Project: Re-Gear

A quick trip to our local truck stop with CAT scales resulted in the stunning reality that the Evil FJ weighs 5680 Lbs, full of gas. A considerable change from the stock 4100 Lbs.
Add to that a set of 35″ tires and steel wheels with reinforcement rings, and you get a fat bitch, with less-than-desireable performance and fuel economy.

With 2017’s schedule containing some long road trips with wheeling to Texas and Tennessee, I thought the time was right to re-gear before the season starts. Through a friend of mine in Naples, I was put in touch with another Naples based guy, very reputable in the Landcruiser world. I contacted Mike, and he gave me the price option to just do the gears, or do the R&R of the differentials as well. The thought of my truck sitting on jack stands in my driveway (it hasn’t fit into my garage in quite some time now) for at least a week didn’t give me a good feeling, so I decided to purchase the gears and required parts and have Mike tackle the whole job.

After lots of reading and asking folks who had traveled down this road before, I decided to go with Nitro Gear 4.56. Quite a jump from the 3.73 gears it came with. I figured 4.88 would be too much for me running only 35″ tires and not living in the mountains.
I also purchased East Coast Gear Supply’s solid bushing and needle bearing bushing to upgrade the front differential.

IMG_9228
Evil FJ on the lift at Mike’s shop.

East Coast Gear Supply shipped fast, and my truck and parts were left with Mike on Thursday evening. Mike did a phenomenal job for me, keeping me updated daily with pictures explaining the progress and any issues.
Mike checks wear patterns and overall fitment on the differentials before he disassembles them, and found the rear pinion preload was at 1-2 in.lbs, instead of the required 7-18 in.lbs. Backlash was also high, resulting in too much play between ring and pinion. Not good.
Mike finished up on Friday the following week, and my break in is in full swing.
Fortunately my daily drive is about 40 miles each way between work and home, so I should have no issue getting the gears broken in by the end of the week.

I’m still only 161 miles into the 500 miles break in progress, which requires me to drive in 4H when able, and varying speeds up to about 50-55 MPH, in trips of up to 50 miles, with good cool down times in between. Not fun, but critical for proper break in.
I’m glad I did the upgrade so far, between the improved gear ratio, and the fact my rear was out of spec, I think I avoided a broken diff on a trail somewhere.

IMG_9233
Nitro Gear sticker installed – it’s official now!!

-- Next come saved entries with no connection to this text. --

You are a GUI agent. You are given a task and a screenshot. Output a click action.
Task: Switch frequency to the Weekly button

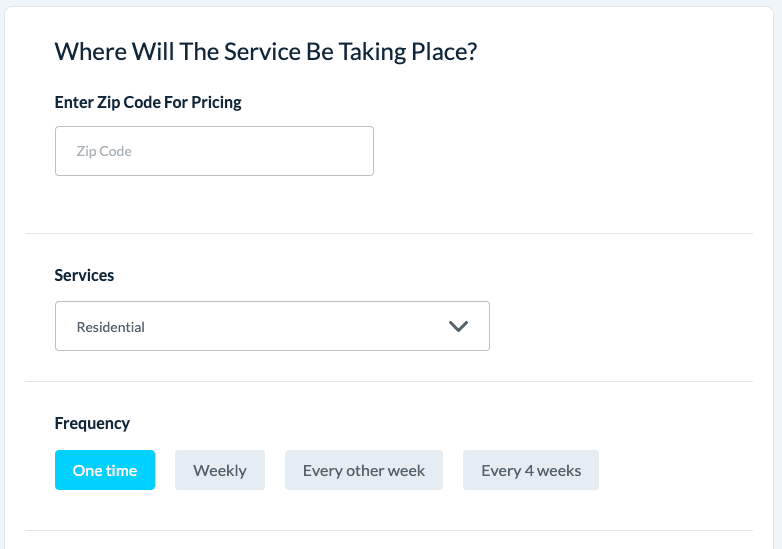click(x=220, y=470)
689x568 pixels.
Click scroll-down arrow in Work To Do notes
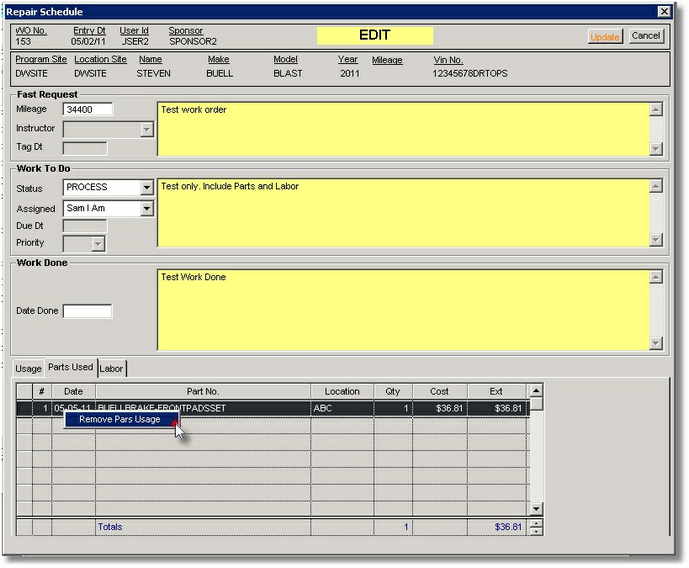[x=656, y=240]
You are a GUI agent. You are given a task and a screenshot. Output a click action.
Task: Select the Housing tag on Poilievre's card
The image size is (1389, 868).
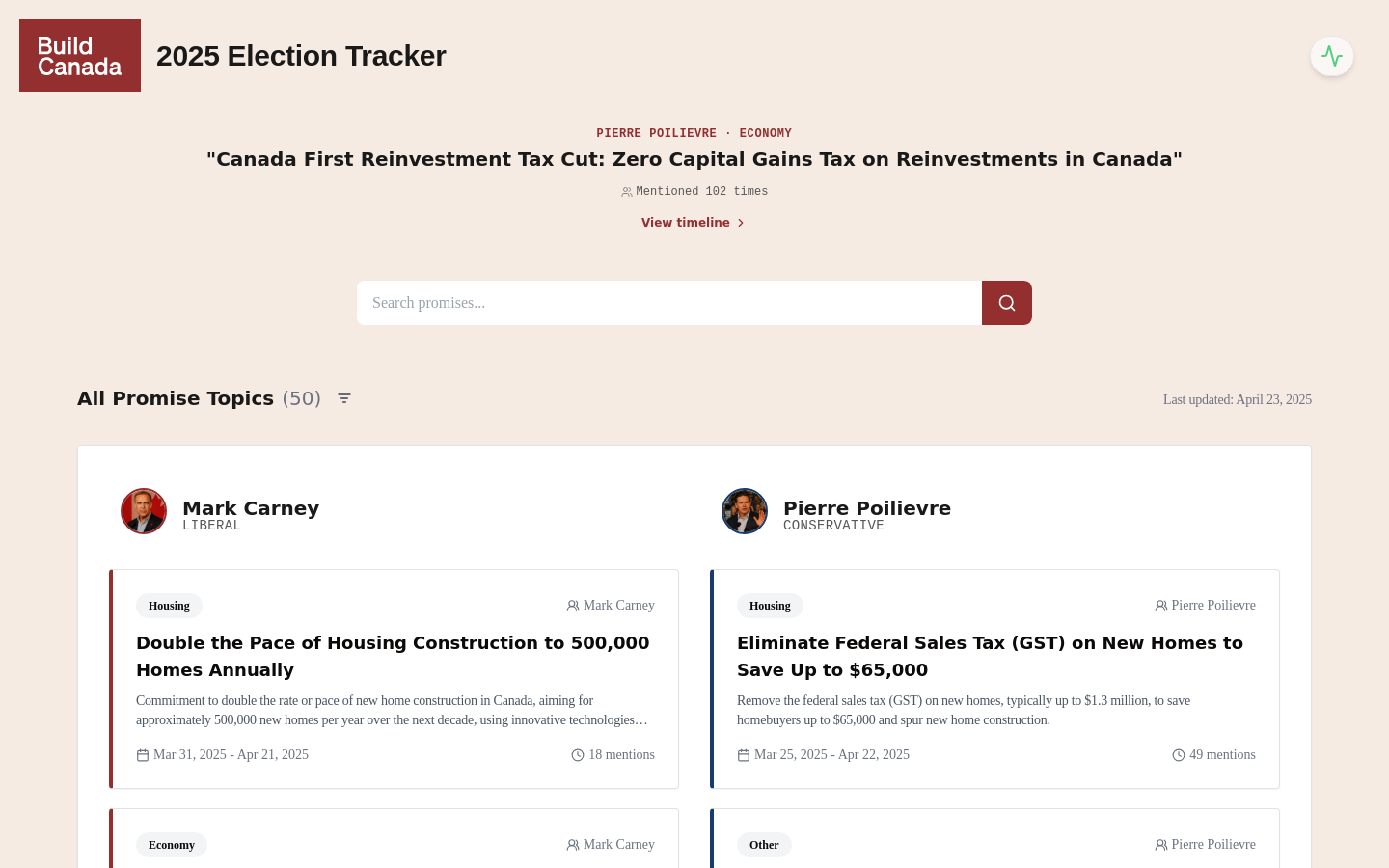coord(770,606)
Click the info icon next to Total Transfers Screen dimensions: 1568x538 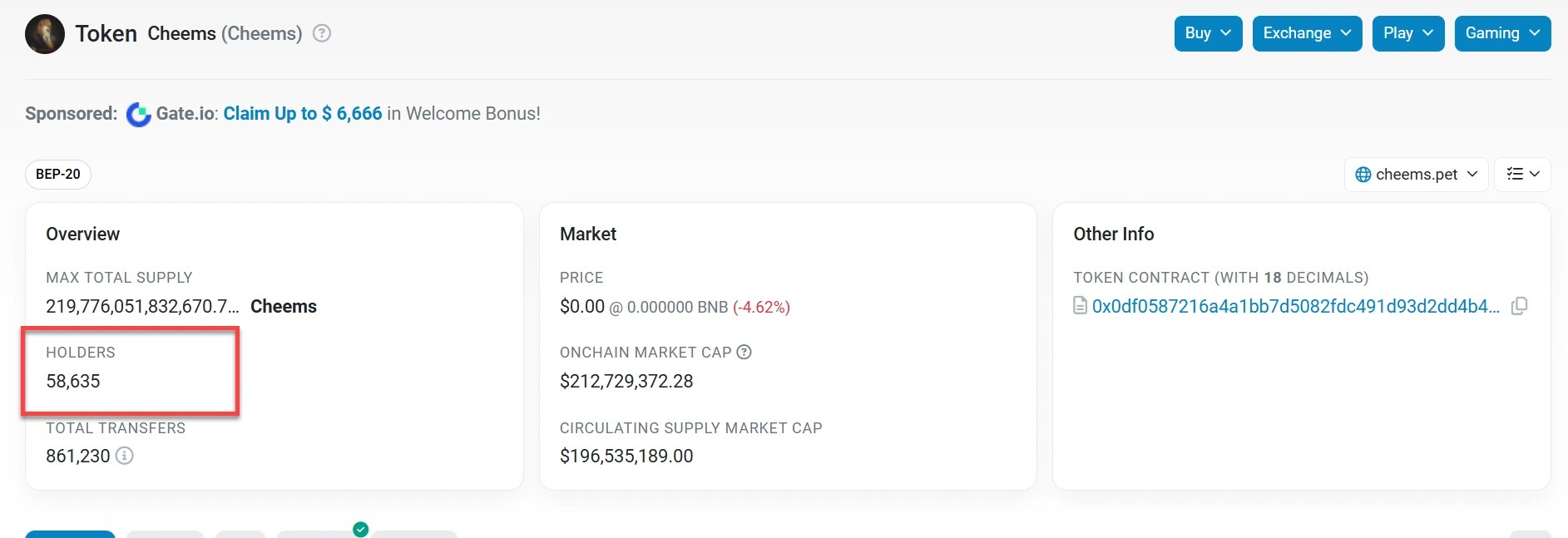[124, 456]
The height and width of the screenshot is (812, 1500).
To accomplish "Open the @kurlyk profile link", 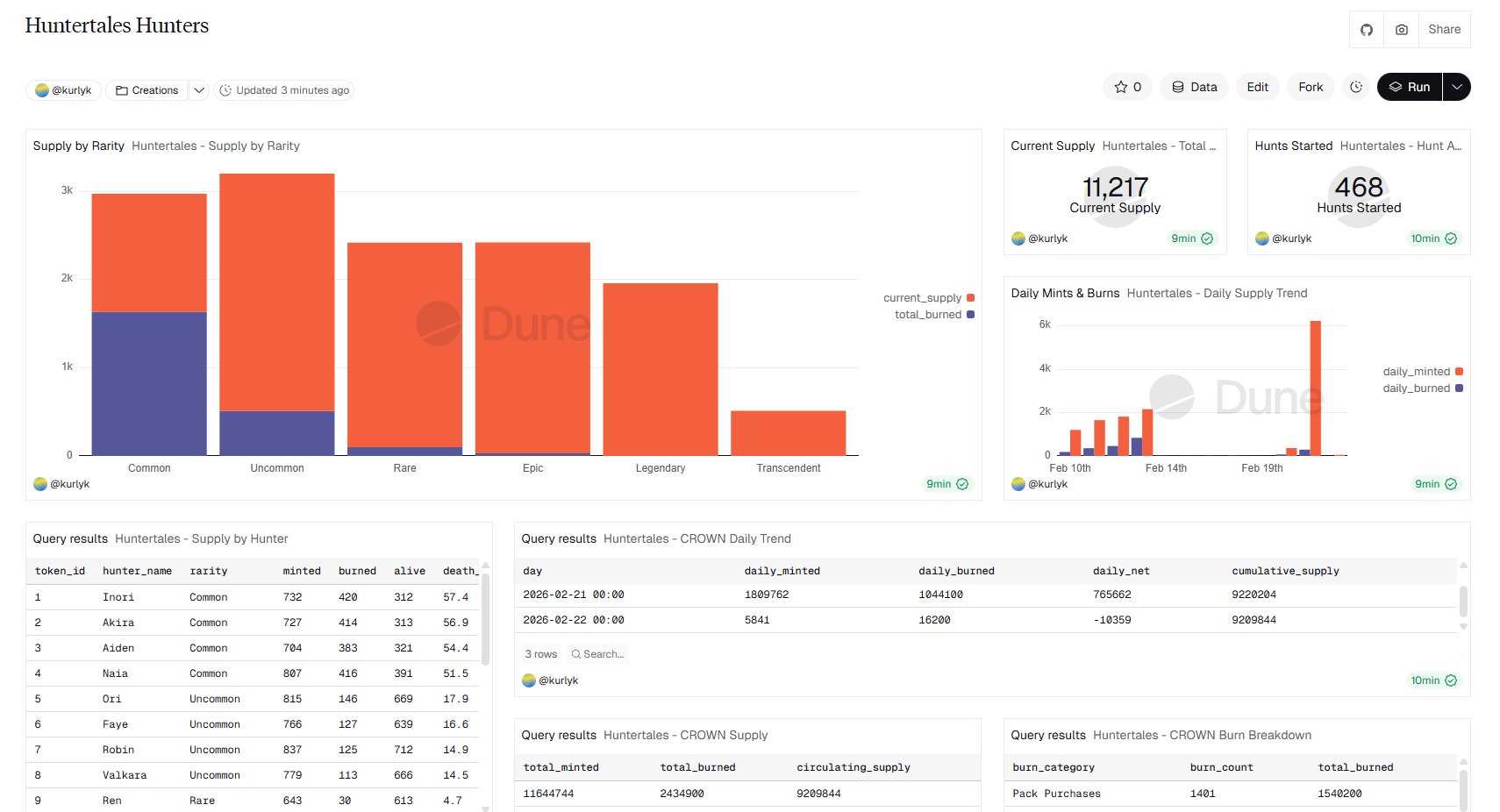I will click(63, 90).
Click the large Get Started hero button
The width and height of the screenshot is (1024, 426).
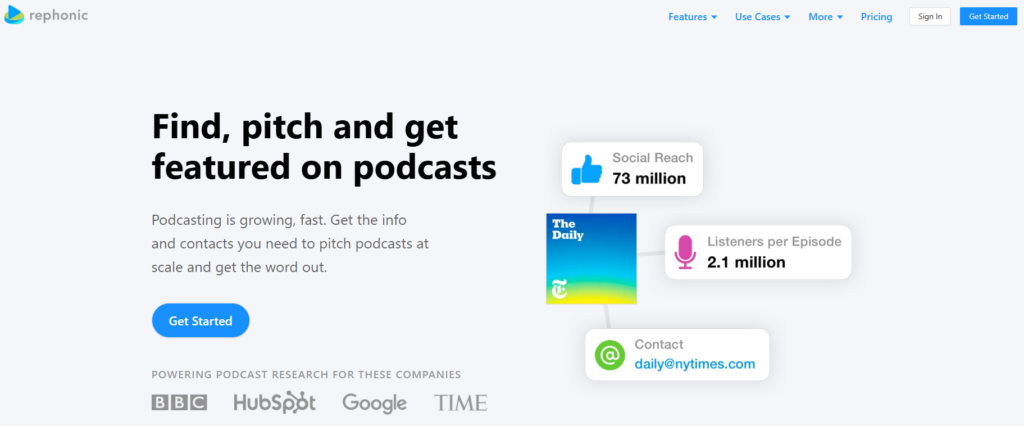pyautogui.click(x=200, y=321)
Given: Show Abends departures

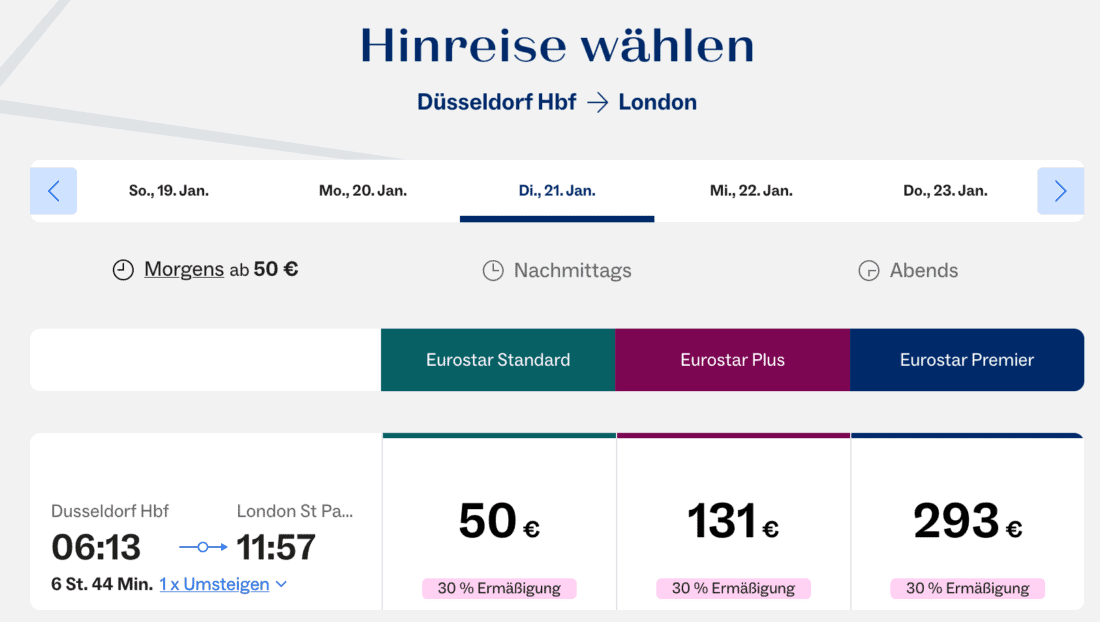Looking at the screenshot, I should pyautogui.click(x=923, y=271).
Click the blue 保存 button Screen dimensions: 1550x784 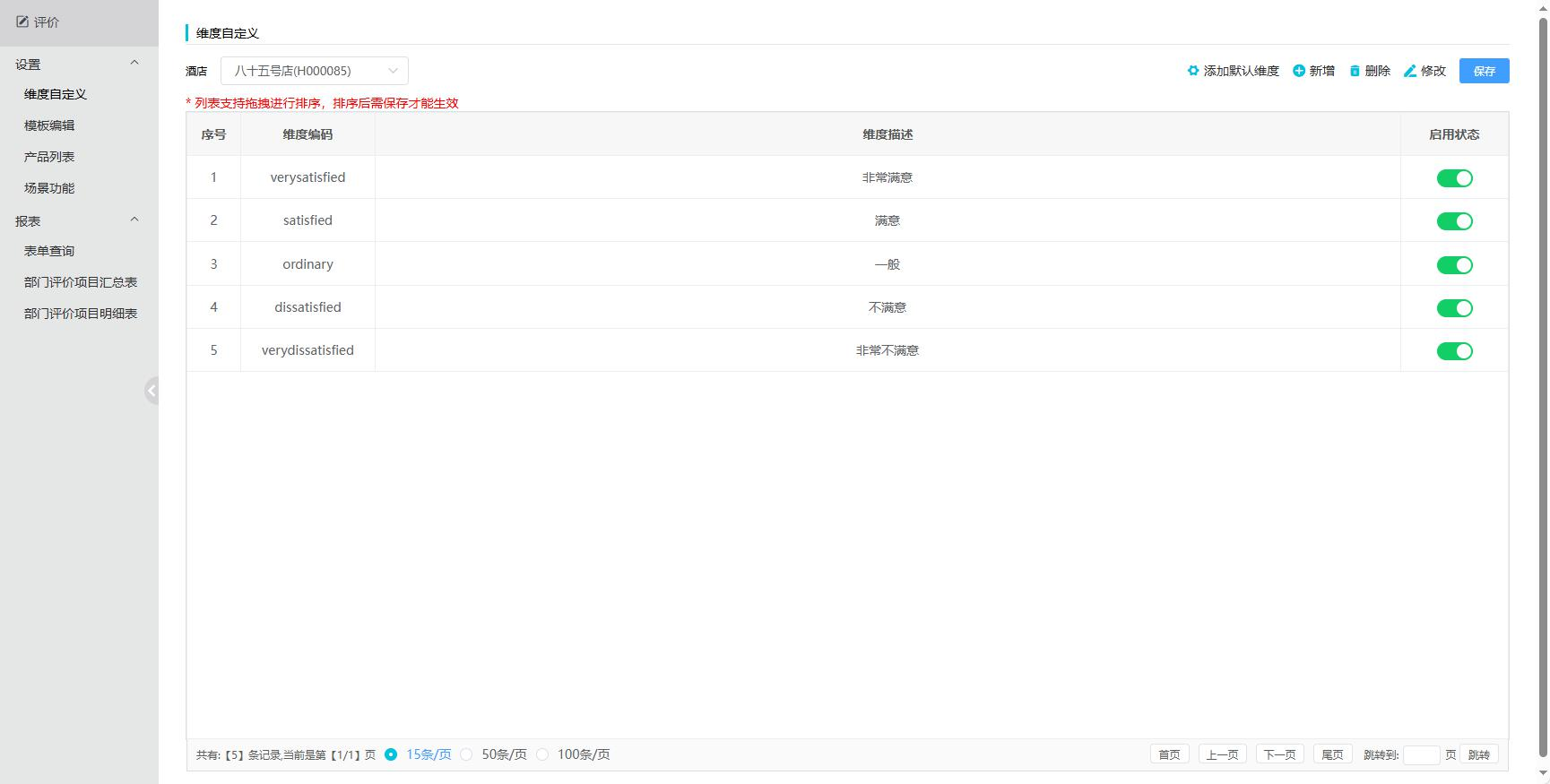pyautogui.click(x=1484, y=71)
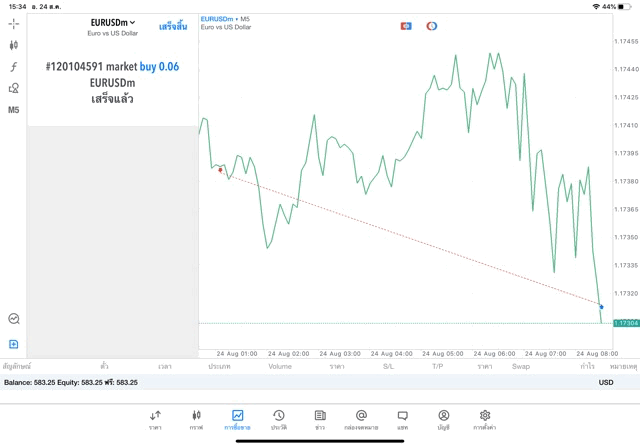Open chart type candlestick settings icon
Screen dimensions: 640x447
tap(13, 45)
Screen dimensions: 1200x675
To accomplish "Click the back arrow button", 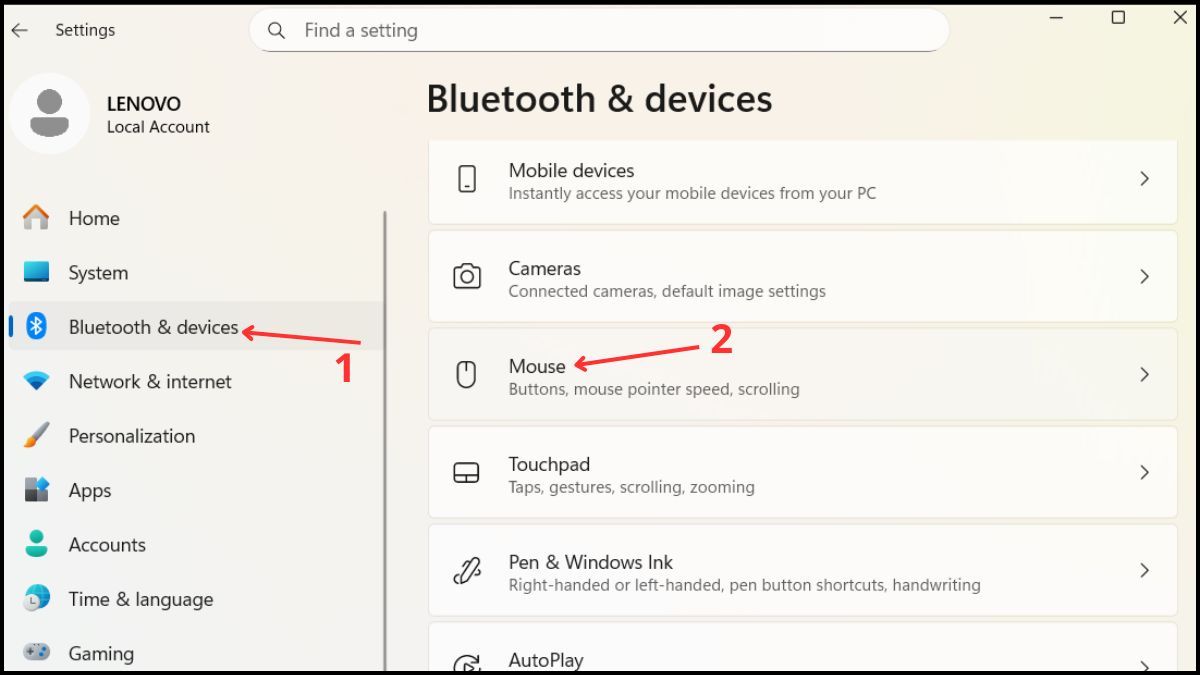I will point(19,30).
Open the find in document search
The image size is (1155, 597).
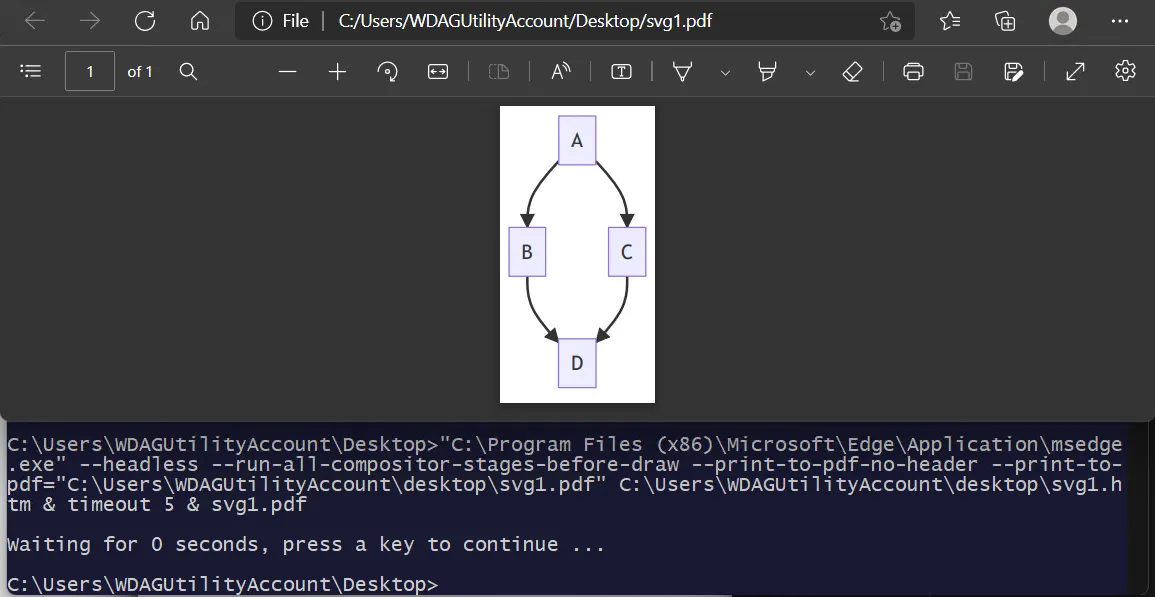coord(189,71)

11 thoughts on “Project: Re-Gear

  1. I delight in, cause I found exactly what I used to be having a look for. You’ve ended my four day lengthy hunt! God Bless you man. Have a nice day. Bye

    Like

    1. The gears and install supplies cost right around $795, the full installation cost me $1,000.00.
      It can be done cheaper by getting exchange differentials from East Coast Gear Supply, but I wasn’t interested in having my truck on jack stands in my driveway for 2 weeks.

      Like

      1. How much performance have you gained? Regearing is what’s keeping me on the fence about getting bigger tires. What’s the biggest tire you’d put on an FJ without regearing?

        Like

      2. The truck has gained back a lot of “Get up and go” that it slowly lost from all the heavy kit added as well as the big tires and wheels. It doesn’t feel as sluggish as it did before. Now… I ran 35″ tires with stock gears for quite some time, and it was perfectly doable. Regearing is better, but stock gears is fine. At least down here in flat ole’ Florida it is. Your experience may vary in the mountains.

        Like

      3. do you think it would be worth doing the re-gear and locker at the same time? or not worth the risk of blowing your diff on trail? I think I want a locker, not sure I really need it, but was wondering if gears and bigger tires could go further than stock and a locker.

        Like

      4. Yes, if you’re considering doing both, a regear and a locker, the best way would be to do both at the same time.
        Otherwise, a lot of work will have to be repeated. A lot.
        If you wheel using your brain, there’s no real risk in running a front locker. Use it as just another tool in the toolbox, not something to use all the time.
        Engage when needed, disengage when done.